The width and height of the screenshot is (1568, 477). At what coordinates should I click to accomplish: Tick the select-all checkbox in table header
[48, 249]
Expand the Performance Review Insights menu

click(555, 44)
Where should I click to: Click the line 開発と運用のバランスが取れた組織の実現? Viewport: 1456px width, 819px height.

·····

Work instruction:
Recopy the records without any alteration.

Your response:
The width and height of the screenshot is (1568, 477). At what coordinates should I click to accomplish: Tick the select-all checkbox in table header
[48, 249]
Expand the Performance Review Insights menu

click(555, 44)
Where should I click to: Click the line 開発と運用のバランスが取れた組織の実現? Viewport: 1456px width, 819px height.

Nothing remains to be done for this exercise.